Background & Summary

Gobies have evolved many distinctive morphological features. For example, their pelvic fins have healed to form a suction cup for clinging to rocks in case they are swept away by rapids1. The eel goby (Odontamblyopus rebecca) (Fig. 1), which belongs to the genus Odontamblyopus (Gobiidae: Amblyopinae)2, is an eel-like benthic burrowing fish that lives mainly in warm waters such as the South China Sea and the Indo-West Pacific3. As a new component of gobies named in 2003, O. rebecca has evolved even more fascinating features that include a unique eel-like body plan, particularly degenerated eyes, and a benthic lifestyle. In recent years, studies of O. rebecca have mainly focused on geographic distribution patterns4,5 and phylogeny based on mitochondrial genome data6. However, the unique phenotypic characteristics of O. rebecca and its molecular mechanism cannot be fully understood by analyzing the mitochondrial genome data alone. Therefore, a high-quality genome assembly to obtain an accurate annotation of the protein-coding genes as a basis for a full understanding of the genetic mechanism of the unique phenotypes is particularly important for O. rebecca.

Fig. 1
figure 1

Eel goby, O. rebecca collected from the intertidal zone of Zhangzhou, Fujian Province, China.

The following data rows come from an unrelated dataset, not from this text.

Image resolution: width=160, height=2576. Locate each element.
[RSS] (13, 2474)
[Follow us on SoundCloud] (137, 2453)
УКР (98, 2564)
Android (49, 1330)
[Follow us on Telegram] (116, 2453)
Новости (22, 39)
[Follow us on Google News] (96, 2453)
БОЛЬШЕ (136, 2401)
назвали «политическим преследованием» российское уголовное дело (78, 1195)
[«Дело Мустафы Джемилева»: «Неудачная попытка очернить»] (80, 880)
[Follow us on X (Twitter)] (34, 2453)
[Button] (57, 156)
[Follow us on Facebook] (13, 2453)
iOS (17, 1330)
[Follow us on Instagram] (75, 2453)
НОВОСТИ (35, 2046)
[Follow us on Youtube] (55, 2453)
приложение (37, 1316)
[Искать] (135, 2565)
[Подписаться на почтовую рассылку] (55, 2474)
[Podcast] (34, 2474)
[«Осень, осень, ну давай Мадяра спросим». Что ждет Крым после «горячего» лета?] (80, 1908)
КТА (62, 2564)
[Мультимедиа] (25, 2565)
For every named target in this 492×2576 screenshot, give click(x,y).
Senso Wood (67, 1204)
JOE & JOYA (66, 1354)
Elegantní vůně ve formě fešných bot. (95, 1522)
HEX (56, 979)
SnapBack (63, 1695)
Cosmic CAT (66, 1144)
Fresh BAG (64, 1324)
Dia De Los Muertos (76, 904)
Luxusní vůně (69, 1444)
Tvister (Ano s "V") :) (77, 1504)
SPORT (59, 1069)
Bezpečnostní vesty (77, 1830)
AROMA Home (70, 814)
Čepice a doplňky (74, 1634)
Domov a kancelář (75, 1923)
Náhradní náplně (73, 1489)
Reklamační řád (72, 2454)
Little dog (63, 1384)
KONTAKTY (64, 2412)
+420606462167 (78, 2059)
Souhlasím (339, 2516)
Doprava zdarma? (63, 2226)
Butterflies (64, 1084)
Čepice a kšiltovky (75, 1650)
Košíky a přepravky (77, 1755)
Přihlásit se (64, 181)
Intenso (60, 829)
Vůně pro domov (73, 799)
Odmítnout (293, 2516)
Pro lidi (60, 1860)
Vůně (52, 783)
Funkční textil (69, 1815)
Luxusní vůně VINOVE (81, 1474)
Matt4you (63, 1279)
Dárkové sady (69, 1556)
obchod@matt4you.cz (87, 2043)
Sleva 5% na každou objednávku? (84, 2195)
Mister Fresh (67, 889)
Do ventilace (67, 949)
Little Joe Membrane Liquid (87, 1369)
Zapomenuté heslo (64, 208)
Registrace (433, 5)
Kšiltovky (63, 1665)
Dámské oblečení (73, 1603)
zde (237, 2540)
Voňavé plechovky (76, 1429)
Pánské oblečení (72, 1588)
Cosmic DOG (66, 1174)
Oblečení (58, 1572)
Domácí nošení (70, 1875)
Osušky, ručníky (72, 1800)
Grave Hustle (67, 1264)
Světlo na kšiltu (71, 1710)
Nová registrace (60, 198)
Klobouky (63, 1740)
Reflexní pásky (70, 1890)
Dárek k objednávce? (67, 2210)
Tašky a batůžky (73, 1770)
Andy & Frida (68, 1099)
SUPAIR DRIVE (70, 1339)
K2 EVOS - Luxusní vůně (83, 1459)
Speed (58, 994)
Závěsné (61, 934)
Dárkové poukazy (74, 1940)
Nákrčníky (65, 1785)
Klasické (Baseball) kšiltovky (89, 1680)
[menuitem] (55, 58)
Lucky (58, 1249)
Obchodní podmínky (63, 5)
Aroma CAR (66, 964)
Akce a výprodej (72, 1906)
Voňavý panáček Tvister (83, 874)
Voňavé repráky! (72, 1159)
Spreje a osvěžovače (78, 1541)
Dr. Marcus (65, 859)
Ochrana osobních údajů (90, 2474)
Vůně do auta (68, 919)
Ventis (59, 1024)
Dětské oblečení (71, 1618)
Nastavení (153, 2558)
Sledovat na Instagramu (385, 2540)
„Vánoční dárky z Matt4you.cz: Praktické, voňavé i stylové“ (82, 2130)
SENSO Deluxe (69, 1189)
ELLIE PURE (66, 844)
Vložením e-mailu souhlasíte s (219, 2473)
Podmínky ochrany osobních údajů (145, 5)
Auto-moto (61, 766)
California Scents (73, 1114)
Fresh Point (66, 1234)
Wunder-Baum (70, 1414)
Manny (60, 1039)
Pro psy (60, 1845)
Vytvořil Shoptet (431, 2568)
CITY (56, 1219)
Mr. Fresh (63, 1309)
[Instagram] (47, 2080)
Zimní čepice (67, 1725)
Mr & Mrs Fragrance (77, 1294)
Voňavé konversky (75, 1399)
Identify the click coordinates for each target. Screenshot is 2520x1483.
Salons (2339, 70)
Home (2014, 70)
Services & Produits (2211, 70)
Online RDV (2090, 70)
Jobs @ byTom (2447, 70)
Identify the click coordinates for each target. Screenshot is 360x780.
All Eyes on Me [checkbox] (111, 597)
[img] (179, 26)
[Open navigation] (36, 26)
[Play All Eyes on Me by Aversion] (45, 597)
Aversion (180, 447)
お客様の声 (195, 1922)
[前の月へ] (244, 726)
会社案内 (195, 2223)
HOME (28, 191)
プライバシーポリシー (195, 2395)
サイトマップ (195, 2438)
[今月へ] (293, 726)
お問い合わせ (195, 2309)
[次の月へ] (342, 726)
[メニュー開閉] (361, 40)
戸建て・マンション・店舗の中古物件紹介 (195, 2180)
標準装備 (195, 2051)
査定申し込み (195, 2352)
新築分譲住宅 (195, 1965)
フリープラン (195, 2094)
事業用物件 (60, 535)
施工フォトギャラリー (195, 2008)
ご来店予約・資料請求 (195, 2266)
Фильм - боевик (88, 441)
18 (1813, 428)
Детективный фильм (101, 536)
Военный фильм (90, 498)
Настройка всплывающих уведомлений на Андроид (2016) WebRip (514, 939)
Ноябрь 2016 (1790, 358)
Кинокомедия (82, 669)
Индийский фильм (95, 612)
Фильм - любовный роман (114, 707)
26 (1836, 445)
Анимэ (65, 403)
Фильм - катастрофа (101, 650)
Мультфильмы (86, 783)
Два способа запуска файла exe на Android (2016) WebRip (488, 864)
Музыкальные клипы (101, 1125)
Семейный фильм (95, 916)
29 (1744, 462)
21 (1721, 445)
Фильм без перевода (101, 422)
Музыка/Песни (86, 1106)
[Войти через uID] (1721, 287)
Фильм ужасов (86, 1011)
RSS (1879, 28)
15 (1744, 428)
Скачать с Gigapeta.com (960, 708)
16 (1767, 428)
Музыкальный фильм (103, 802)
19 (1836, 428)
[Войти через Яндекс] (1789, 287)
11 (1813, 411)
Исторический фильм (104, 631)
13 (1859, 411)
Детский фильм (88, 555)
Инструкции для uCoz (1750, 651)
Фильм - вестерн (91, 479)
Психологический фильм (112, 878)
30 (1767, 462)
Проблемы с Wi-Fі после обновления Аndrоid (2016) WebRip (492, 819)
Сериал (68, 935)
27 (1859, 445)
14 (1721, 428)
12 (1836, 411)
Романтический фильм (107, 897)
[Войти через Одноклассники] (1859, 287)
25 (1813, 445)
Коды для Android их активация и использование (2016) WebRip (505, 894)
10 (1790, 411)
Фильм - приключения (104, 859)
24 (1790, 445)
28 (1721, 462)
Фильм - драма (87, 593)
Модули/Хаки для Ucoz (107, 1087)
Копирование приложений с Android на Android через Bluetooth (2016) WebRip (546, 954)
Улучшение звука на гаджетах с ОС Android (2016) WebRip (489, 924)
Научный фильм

In recent years, the rapid development of high-throughput sequencing technology and their gradual reduction in costs has made large-scale genome sequencing and assembly feasible in non-model taxa. Among them, next-generation sequencing (NGS) is highly accurate but is limited to short-read-length (typically 100 bp or 150 bp) sequencing and is thus not ideal for handling repetitive sequences. Meanwhile, third-generation sequencing (TGS) takes the advantage of long-read-length (typically 20–30 Kb) sequencing, but compromise in sequencing accuracy at single-base level7. Therefore, the prevailing genome-assembly strategy is to incorporate the merits of both sequencing technology by assembling the reference genome using TGS data while correcting assembly errors using NGS data. In combination with high-throughput chromosome conformation capture technology (Hi-C), the genome can be further assembled to the chromosome-level8. Such genome assembly strategy has been employed to address many important scientific problems in teleost fishes, to date9,10,11.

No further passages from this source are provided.